START Source material

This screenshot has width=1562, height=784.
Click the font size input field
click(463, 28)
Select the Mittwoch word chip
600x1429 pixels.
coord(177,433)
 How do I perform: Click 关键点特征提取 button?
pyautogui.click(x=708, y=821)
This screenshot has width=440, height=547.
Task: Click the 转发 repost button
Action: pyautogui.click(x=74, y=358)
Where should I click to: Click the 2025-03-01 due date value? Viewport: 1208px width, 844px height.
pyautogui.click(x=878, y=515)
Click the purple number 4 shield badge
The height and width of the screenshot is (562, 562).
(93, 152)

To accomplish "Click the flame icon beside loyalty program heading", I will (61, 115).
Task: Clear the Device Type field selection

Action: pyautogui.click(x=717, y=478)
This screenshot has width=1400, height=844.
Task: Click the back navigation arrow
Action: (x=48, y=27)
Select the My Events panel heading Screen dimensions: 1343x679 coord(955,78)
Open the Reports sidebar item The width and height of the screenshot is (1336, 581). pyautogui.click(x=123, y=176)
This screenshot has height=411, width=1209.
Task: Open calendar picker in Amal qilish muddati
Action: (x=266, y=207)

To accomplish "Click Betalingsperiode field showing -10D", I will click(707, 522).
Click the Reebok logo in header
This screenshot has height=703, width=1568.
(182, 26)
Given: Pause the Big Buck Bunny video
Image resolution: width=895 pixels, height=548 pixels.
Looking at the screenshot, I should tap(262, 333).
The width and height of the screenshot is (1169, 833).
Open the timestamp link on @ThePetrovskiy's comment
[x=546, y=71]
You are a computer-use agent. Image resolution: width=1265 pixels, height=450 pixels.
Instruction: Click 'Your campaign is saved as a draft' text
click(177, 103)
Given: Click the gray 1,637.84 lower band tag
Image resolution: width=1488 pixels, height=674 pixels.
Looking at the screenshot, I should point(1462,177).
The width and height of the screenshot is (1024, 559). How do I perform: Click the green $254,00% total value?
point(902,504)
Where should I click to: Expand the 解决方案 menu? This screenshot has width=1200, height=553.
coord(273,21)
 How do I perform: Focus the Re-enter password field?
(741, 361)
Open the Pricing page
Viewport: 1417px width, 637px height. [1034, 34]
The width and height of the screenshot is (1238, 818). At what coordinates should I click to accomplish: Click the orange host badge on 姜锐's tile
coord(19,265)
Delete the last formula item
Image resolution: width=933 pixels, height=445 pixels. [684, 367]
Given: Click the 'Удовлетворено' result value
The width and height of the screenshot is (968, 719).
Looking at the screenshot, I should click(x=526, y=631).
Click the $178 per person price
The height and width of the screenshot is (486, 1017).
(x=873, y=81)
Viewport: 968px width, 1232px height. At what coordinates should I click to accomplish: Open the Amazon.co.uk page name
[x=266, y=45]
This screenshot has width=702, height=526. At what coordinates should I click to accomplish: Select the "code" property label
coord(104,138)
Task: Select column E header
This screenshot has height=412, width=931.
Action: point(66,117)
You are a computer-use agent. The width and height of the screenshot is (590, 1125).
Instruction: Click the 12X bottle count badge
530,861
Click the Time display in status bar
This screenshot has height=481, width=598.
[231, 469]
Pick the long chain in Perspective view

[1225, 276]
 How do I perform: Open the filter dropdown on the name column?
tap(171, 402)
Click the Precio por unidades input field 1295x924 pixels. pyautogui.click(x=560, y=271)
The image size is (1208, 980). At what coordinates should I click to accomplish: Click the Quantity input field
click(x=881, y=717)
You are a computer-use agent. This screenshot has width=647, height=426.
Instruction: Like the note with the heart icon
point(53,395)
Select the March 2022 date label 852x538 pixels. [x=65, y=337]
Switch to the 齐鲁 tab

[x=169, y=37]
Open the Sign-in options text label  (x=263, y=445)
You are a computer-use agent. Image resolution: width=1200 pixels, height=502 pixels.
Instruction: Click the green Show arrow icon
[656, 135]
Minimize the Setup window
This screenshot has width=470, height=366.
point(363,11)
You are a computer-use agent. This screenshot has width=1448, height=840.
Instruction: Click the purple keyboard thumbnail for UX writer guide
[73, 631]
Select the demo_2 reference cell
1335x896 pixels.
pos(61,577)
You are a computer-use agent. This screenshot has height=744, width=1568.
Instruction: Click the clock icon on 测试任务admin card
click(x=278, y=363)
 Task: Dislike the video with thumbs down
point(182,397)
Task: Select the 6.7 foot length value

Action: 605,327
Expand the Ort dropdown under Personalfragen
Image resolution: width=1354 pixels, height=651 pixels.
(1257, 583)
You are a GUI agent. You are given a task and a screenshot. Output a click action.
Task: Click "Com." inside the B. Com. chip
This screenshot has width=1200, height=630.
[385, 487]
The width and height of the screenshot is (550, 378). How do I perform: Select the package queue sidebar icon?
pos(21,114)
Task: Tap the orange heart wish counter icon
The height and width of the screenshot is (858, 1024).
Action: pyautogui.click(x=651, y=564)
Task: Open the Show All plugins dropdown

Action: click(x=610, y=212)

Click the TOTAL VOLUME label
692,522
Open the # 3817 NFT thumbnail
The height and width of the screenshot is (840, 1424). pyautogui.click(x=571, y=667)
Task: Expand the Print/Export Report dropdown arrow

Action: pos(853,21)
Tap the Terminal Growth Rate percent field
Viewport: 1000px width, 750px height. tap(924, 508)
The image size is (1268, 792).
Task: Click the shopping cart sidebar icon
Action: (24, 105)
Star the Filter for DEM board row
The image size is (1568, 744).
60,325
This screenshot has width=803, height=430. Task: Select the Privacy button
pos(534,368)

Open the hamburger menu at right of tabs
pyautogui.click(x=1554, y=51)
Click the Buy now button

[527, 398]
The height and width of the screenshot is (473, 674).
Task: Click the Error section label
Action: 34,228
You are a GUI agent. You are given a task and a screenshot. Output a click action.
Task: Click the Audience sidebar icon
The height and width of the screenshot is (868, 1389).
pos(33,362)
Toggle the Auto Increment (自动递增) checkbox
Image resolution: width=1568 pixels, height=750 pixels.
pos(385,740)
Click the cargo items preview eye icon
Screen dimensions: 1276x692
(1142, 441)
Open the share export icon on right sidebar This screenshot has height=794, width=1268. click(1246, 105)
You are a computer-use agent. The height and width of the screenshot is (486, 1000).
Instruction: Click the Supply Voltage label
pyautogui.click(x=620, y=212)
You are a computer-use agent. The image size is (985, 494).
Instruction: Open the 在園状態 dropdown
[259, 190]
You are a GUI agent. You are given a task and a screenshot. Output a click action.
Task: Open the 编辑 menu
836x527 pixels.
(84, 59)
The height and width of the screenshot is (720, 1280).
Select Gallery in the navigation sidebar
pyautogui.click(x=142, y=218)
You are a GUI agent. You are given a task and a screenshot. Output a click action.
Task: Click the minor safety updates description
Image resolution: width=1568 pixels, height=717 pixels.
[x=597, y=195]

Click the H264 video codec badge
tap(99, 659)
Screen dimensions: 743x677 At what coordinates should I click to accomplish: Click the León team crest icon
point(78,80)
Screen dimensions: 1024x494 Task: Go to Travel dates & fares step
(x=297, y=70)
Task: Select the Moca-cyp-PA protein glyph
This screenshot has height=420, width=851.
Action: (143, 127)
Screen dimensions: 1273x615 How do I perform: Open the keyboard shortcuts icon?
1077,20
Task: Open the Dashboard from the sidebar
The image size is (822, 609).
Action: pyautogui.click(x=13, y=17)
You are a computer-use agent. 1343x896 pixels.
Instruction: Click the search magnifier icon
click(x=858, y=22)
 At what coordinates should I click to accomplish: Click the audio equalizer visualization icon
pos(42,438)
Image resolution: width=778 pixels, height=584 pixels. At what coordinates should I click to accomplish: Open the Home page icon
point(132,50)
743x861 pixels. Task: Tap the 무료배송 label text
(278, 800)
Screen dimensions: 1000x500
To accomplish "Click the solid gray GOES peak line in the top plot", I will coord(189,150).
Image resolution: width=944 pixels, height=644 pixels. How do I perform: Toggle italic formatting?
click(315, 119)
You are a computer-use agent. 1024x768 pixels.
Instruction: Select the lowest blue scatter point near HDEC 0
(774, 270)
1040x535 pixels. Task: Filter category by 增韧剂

END Source material

• Activity
The records are given above. Copy each line in them that holds "gray".

• Answer for this exercise
Given: Click the gray 1,637.84 lower band tag
To accomplish "Click the solid gray GOES peak line in the top plot", I will coord(189,150).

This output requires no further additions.